MongoDB Is Abusing JSON (opens in new tab)

(smsohan.com)

43 pointssm_sohan13y ago58 comments

58 comments

44 comments · 15 top-level

benologist13y ago· 7 in thread

You picked an ugly mongo query, and there are many. You compared it to a concise SQL query, and there are many that are not.

MongoDB's limit(x) and skip(y) are a shitload nicer than most of Microsoft's ideas about pagination. It was only in SQL Server 2012 that they came up with "OFFSET" instead of "google it".... http://stackoverflow.com/questions/2244322/how-to-do-paginat...

andrewmunsell13y ago

I literally just ran into the same issue with SQL Server. Since we're running an older version, I was very confused when I found the alternative to MySQL's "LIMIT"-- it wasn't pretty.

benologist13y ago

I like how they timed something everyone has wanted for like a million years with the switch to per-core pricing lol.

kogir13y ago

What was wrong with ROW_NUMBER()? It worked just fine for me, and partitioning was frequently useful.

corresation13y ago

There are extremely few modern cases where pagination at the database layer is a good approach.

kogir13y ago

How about any cases where you don't want to transfer all the rows you're skipping over the wire? As in, nearly all cases?

1 more reply

alanctgardner213y ago

This is an interesting statement to me. My goal in retrieving data is normally to reduce the result set as fast as possible. If I only need a subset of the data, I would do the bare amount of joining, aggregation, etc. before paginating.

I assume the alternative is paginating server-side, which wastes some network bandwidth and processing time on the server.

1 more reply

dpe8213y ago

How else do you do it? Select the entire table and filter it at the application layer?

1 more reply

mglukhovsky13y ago· 5 in thread

Here's what this query looks like in RethinkDB (also based on JSON documents):

  r.table('orders')
   .pluck('cust_id','ord_date','price')
   .groupBy('cust_id','ord_date', r.sum('price')).
   .filter(r.row('reduction').gt(250))

We use the hard-coded attribute 'reduction' because groupBy automatically gets compiled to our distributed map-reduce infrastructure. There is currently no as command (though it could easily be simulated with map). I'll add a GitHub issue for this shortly, since we should add sugar for it.

greendestiny13y ago

The beauty of JSON is you could incredibly easily write such jquery like chained expression to generate the mongo query. JSON is a good ascii representation of structured data thats compact, quite readable and reasonably human editable.

Its not an abuse of JSON to use it as a way of representing queries, but its probably a shame that Mongo haven't provided a better way of generating queries.

sm_sohanOP13y ago

Totally agree with you.

Entries on target coordinates:
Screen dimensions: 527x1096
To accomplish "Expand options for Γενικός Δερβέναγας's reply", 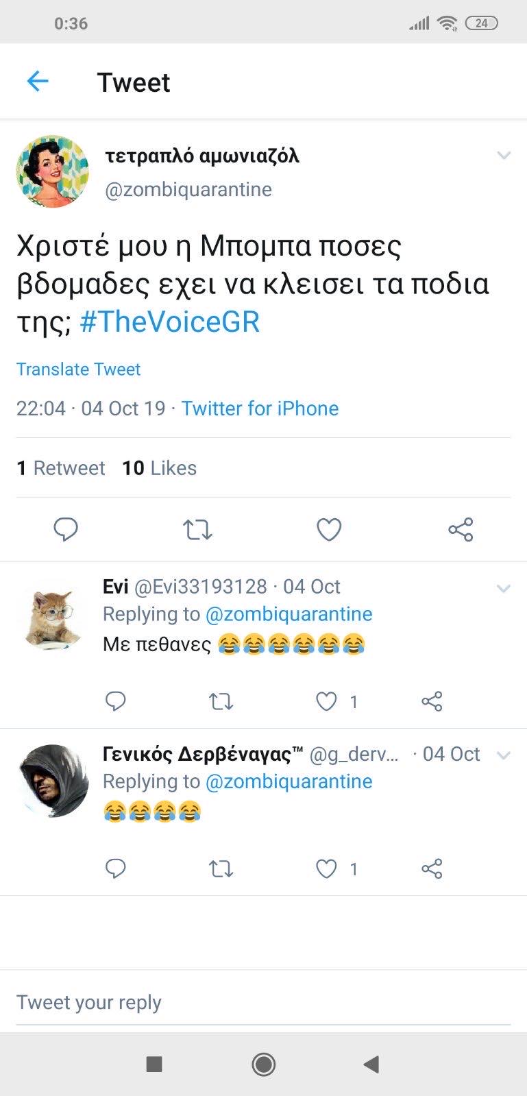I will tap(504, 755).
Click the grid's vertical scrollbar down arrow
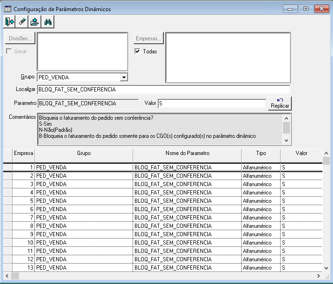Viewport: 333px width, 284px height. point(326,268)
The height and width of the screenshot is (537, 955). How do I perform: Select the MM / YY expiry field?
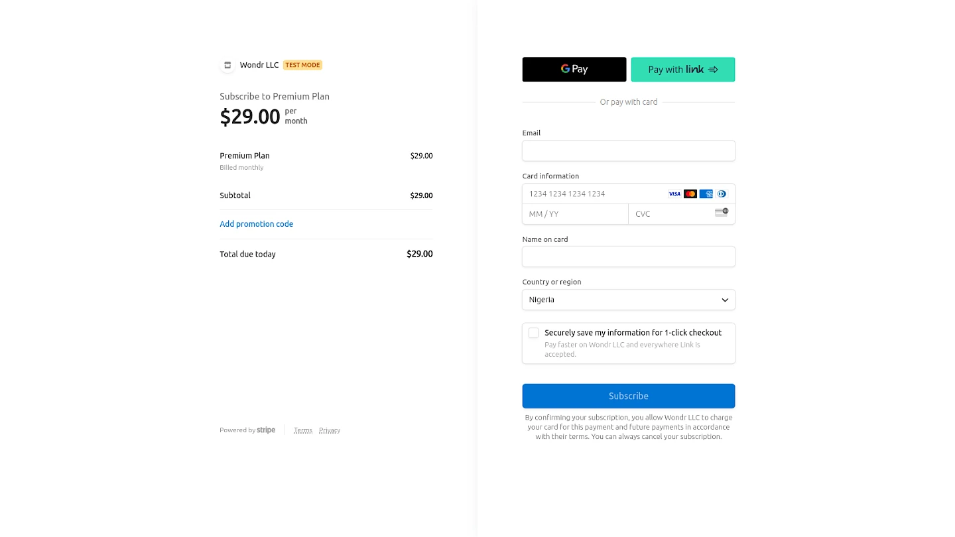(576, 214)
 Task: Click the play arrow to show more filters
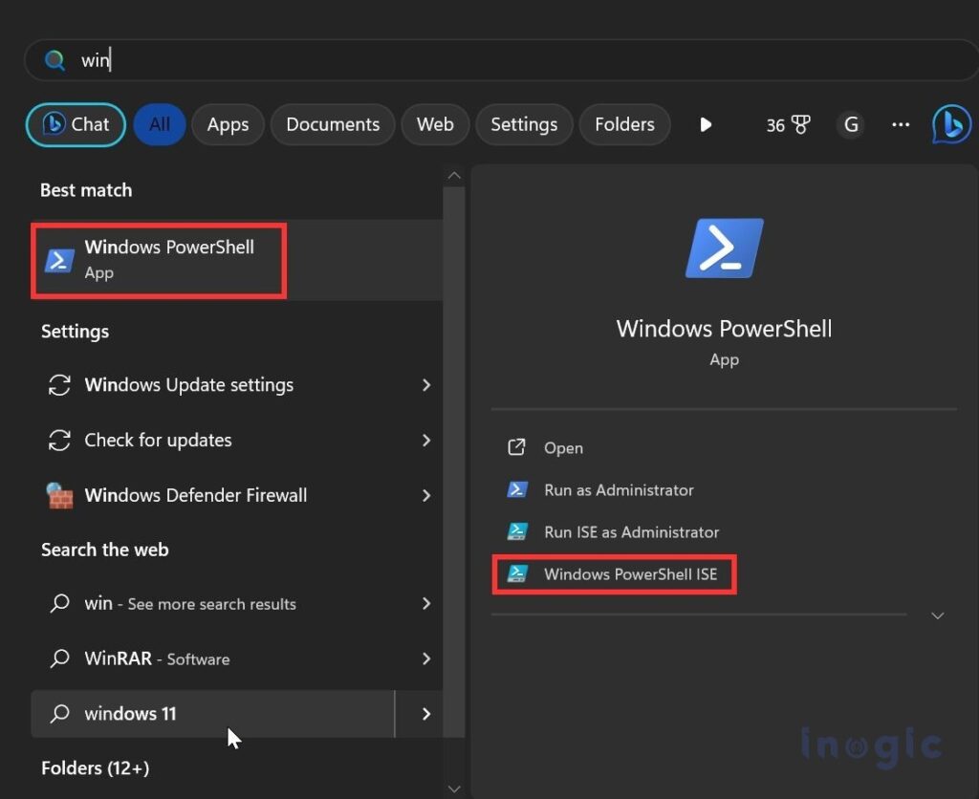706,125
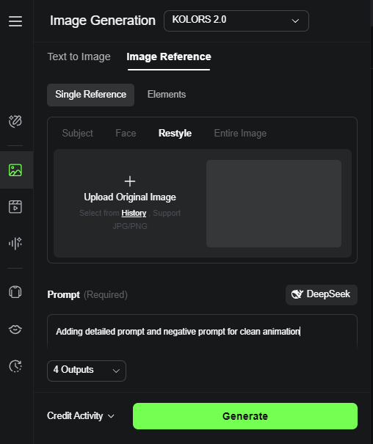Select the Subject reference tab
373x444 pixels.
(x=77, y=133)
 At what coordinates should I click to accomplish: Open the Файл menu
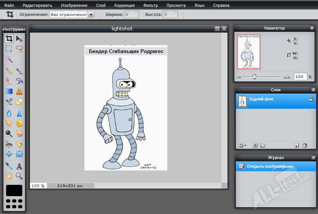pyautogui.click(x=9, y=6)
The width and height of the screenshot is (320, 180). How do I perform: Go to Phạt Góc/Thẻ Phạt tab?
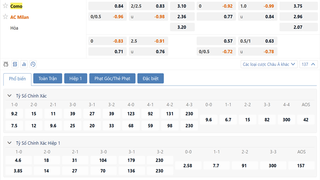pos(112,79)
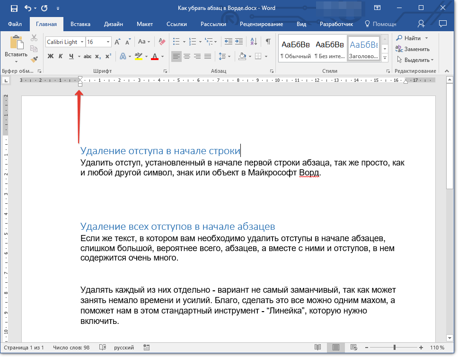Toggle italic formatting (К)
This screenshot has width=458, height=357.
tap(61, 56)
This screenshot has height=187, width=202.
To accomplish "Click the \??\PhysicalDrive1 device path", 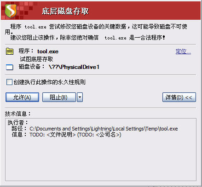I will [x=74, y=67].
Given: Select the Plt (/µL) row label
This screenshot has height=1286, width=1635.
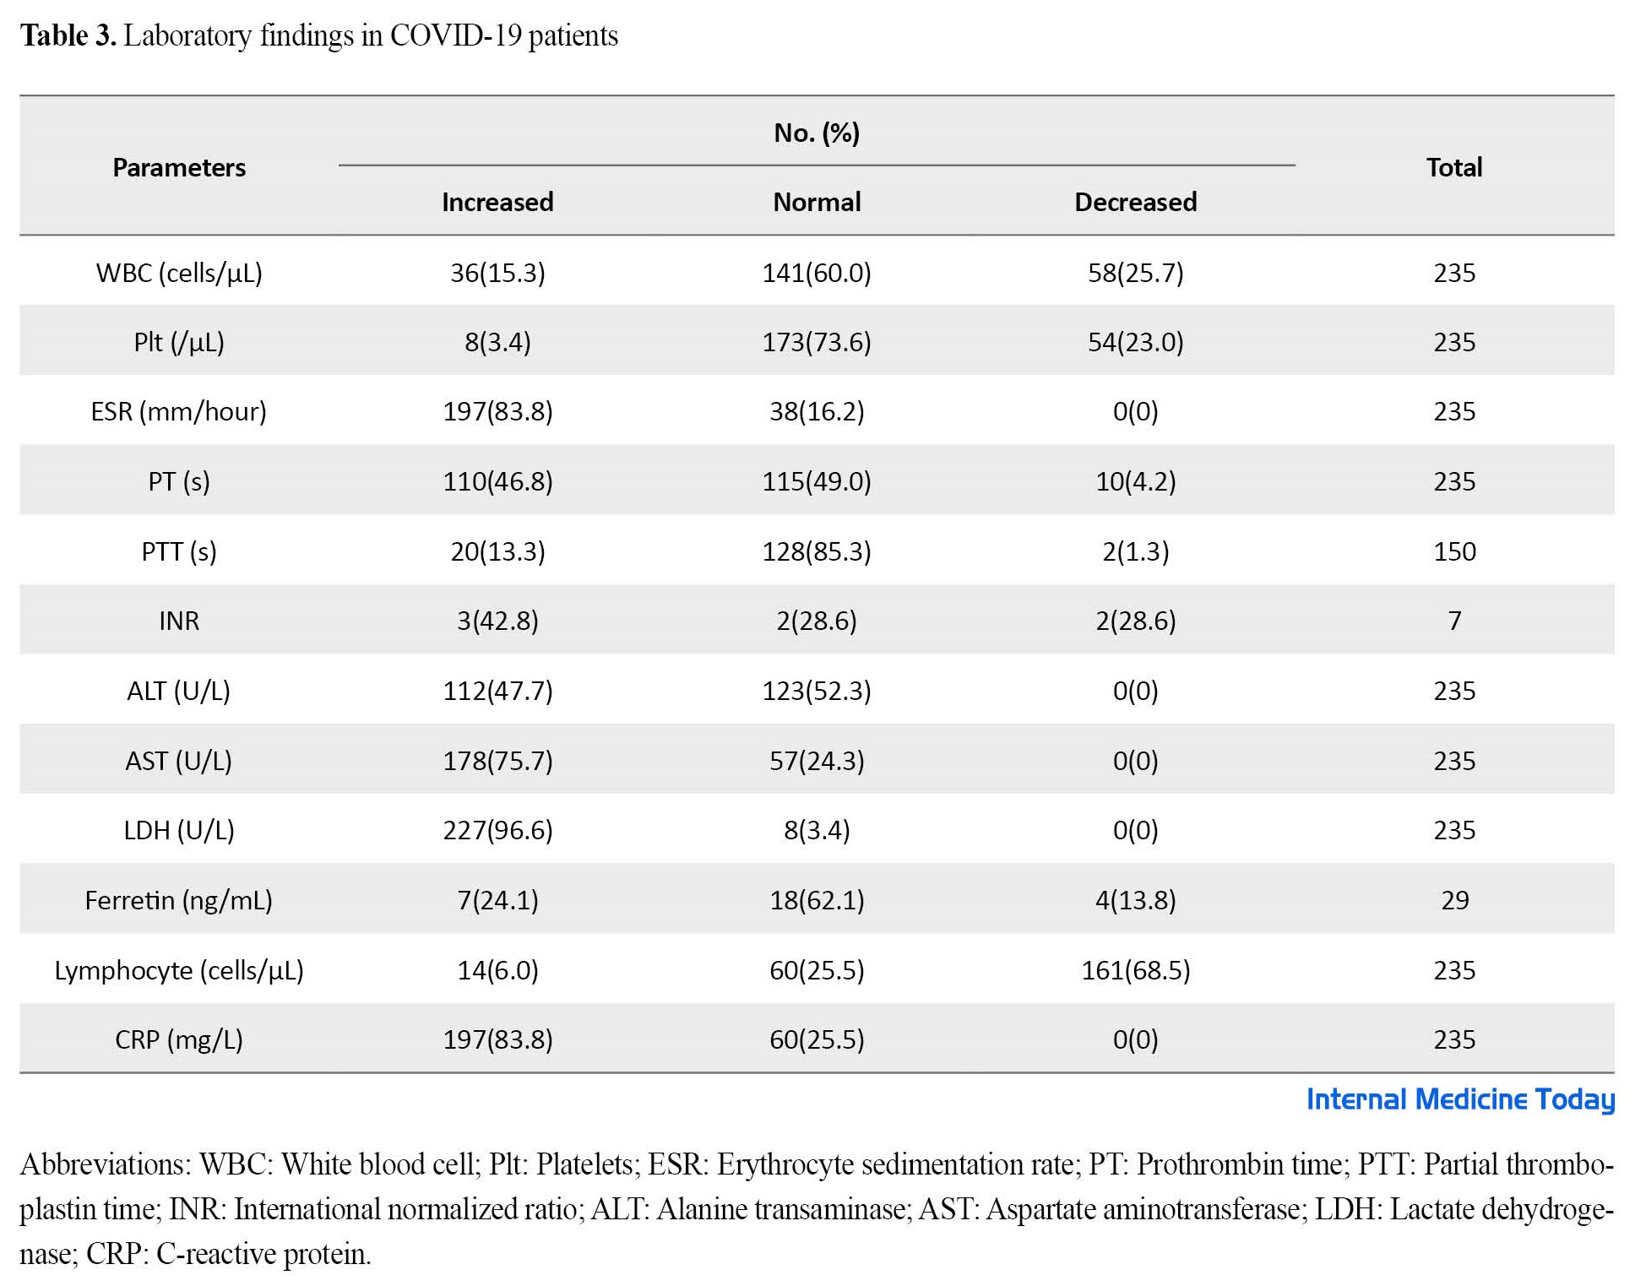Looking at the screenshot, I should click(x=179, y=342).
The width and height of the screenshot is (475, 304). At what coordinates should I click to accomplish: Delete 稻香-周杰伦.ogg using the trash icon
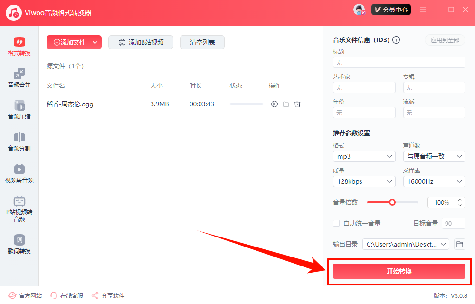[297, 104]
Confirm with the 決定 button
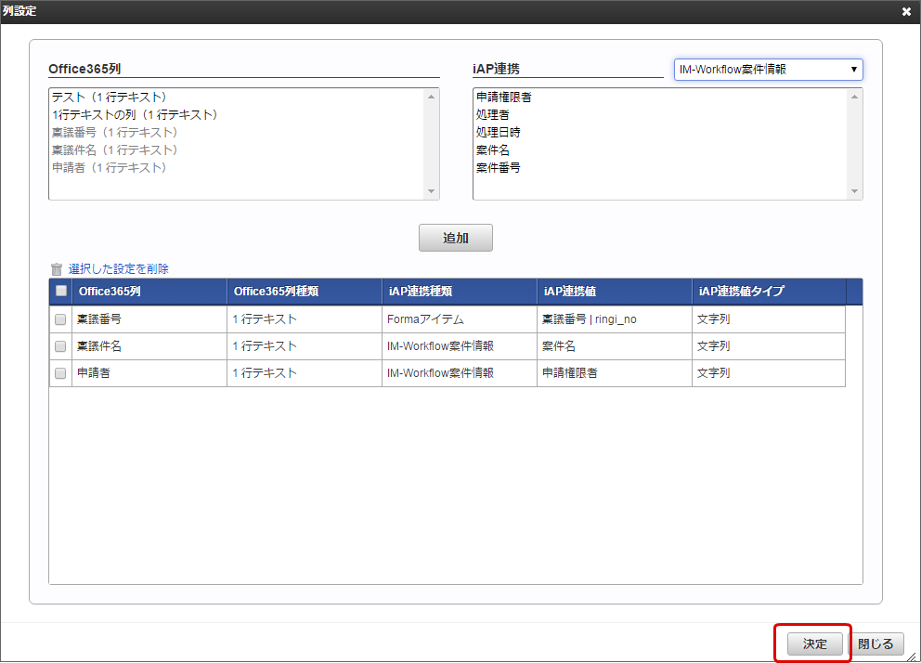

Stated goal 1:
Answer these questions about the MongoDB thread:
(a) In which version of SQL Server did "OFFSET" arrive, according to the first comment?
(b) Which attribute is hard-coded in the RethinkDB query's filter?
(c) What does greendestiny call probably a shame?
Stated goal 2: Carry on the MongoDB thread from its last comment.

Task answer 1:
(a) SQL Server 2012.
(b) 'reduction'.
(c) That Mongo haven't provided a better way of generating queries.

Task answer 2:
istvanp13y ago

What are the main differences between MongoDB and RethinkDB? Things that you hear people care about? I don't use Mongo but I've seen projects that use it. I ask because I want to store & retrieve some analytics.

After seeing the screencast of RethinkDB it seems to me that it's just like Mongo but a much better API and easier handling of sharding and replication. The only con I see of using RethinkDB is that it's very new (so is Mongo...) and probably is little too early for production. Basically I hope not to find worse surprises down the road than I hear of Mongo :P

coffeemug13y ago

We're going to publish some comparisons in a few days, but basically you nailed it (both pros and con). We're trying to build a stellar data-oriented development environment/query language, and a stellar scalability infrastructure. All the main pieces are there, and Rethink is a lot of fun to use. The rough edges will be polished out in over the next few months.

Goopplesoft13y ago

Most ORMs use dot notation, even for mongo (e.g. mongo engine) to build queries. I think the mongo queries are more true to what it should be since dot notation in most languages implies a function/method is being called and order matters in those cases. Here it's just acting like a query builder that runs with .run().

Under the same effect I'm not a fan of mongo style query({}).limit(count).skip(num) format and usually I move the limit and skip into the initial query.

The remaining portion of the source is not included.